Post
Topic
Board Hardware
Re: HashFast announces specs for new ASIC: 400GH/s
by
HyperMega
on 03/08/2013, 16:10:00 UTC
I don't say, that such an implementation is impossible. But it's is extremely risky and the thermal and power issue will be the hell. And based on what they have shown so far, I would say they are far away from tape-out.
Thermal and power and simultaneous switching noise. Standard cell libraries are designed for standard toggle rates. SHA-2 is very close to the theoretical maximum toggle probability (when doing the approximate/probabilistic power/thermal/noise simulations).

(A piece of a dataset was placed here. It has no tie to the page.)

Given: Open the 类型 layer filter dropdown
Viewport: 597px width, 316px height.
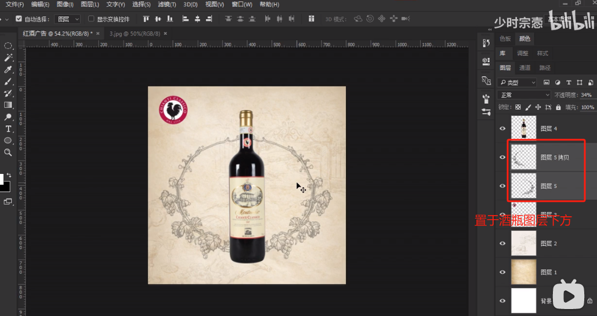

Is there any evidence that Uniquify designed a IC that required a heatsink? Or are they experienced CAD-monkeys that "design" ICs by cutting and pasting "intellectual property" black boxes to create SoC-s for the portable and battery-operated market segments?

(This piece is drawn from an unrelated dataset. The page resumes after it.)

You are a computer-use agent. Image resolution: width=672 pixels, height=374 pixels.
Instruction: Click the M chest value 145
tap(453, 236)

It would also probably help to define what the word "risk" means here. It isn't the risk of getting a non-working or extremaly bad yielding chip. The risk is that the chip has to be severely derated to actually work. And by derated I mean underclock but overvolt to combat the internal noise in the chip.

The helveticoin user was also from some established ASIC design house and they had 28nm prototype hashing chips either late last year or early this year. But their design seems to be non-viable commercially because it was designed like just another integrated peripheral for the SoC CPU.

Oh, I see, you know what you are talking about! Smiley

But I think there is also a higher risk to fail completely at the first time, because the expected extreme power noise will have effect on setup and hold timing. If they miss hold violations caused by power noise, they can't solve these issue by just reducing the clock frequency or changing the supply voltage.
Ok, if you search long enough you will maybe find a sweet point, where the ASIC runs stable without errors, but this point could be individual for each single die in worst case.